Bartel andPiatowska (1977)[39] have done an Electron microscopic study of peripheral giant-cell reparative granuloma. Six giant-cell tumors have been examined by electron microscopic methods in order to determine their histogenesis and to expand knowledge of cell structures. The examination of giant cells revealed an abundance of cell organelles, especially mitochondria. Apart from typical stromal cells, such as fibroblasts, macrophages, and mast cells, clusters of stromal "light" cells were often found with an intimate relation between their cell membranes. The role and function of these cells is not well known. Between fibroblasts of regular appearance with a small number of cytoplasmic organelles, others were found with an incrased number of mitochondria. These cells often formed aggregates. This suggests that giant cells develop through the association of stroma fibroblast cells.
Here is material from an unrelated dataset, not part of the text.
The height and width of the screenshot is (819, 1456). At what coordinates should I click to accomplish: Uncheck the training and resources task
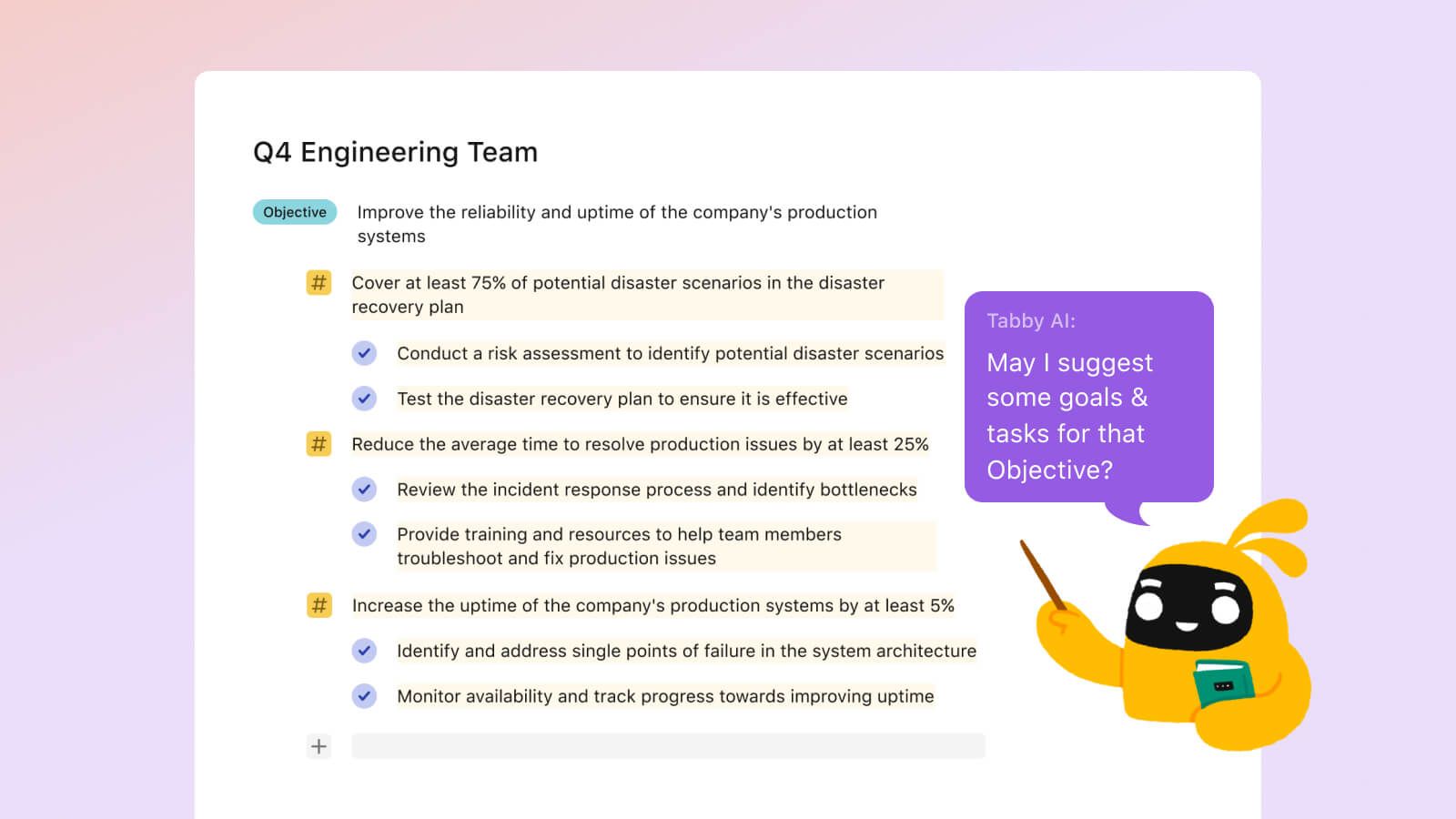(x=365, y=535)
The treatment of choice is surgical excision in cases of PGCG. The periosteum must be included in the excision to prevent recurrences. If resection is only superficial, the growth may recur. Most lesions respond satisfactorily to thorough surgical resection, with exposure of all the bone walls. When the periodontal membrane is affected, extraction of the adjacent teeth may prove necessary to insure full resection though this is initially contraindicated.[2],[40]
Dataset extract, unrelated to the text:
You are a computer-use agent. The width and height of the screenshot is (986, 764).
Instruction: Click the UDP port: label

Curettage in addition to the excision to remove the base of the lesion also has been suggested. The recurrence rate of PGCG has been reported to range from 5–70.6%. This wide variation may be attributed to the surgical technique used in excision. The recurrence rate increases in hyperparathyroid cases. Long-term follow-up is mandatory because of the possibility of recurrence of the PGCG.[11],[41],[42] PGCG is a lesion of the gingiva mostly localized between the first molars and incisors.

Conclusion
In conclusion, the early and precise diagnosis of PGCG, based on the clinical and radiological findings and histological study, allows conservative management with a lesser risk for the teeth and adjacent bone. The characteristics and clinical behavior of PGCG may vary in different populations and be difficult to predict, reflecting different environmental influences, lifestyles, and racial factors, assessment of which may help in the diagnosis and management. Information regarding gender, age, signs, and symptoms may be useful and lead to an early diagnosis and proper management, preventing further damage to hard and soft tissues of involved areas. The usual line of treatment for PGCG is local excision down to the bony base along with elimination of the local etiological factors; failing to do so may result in the recurrence of the growth.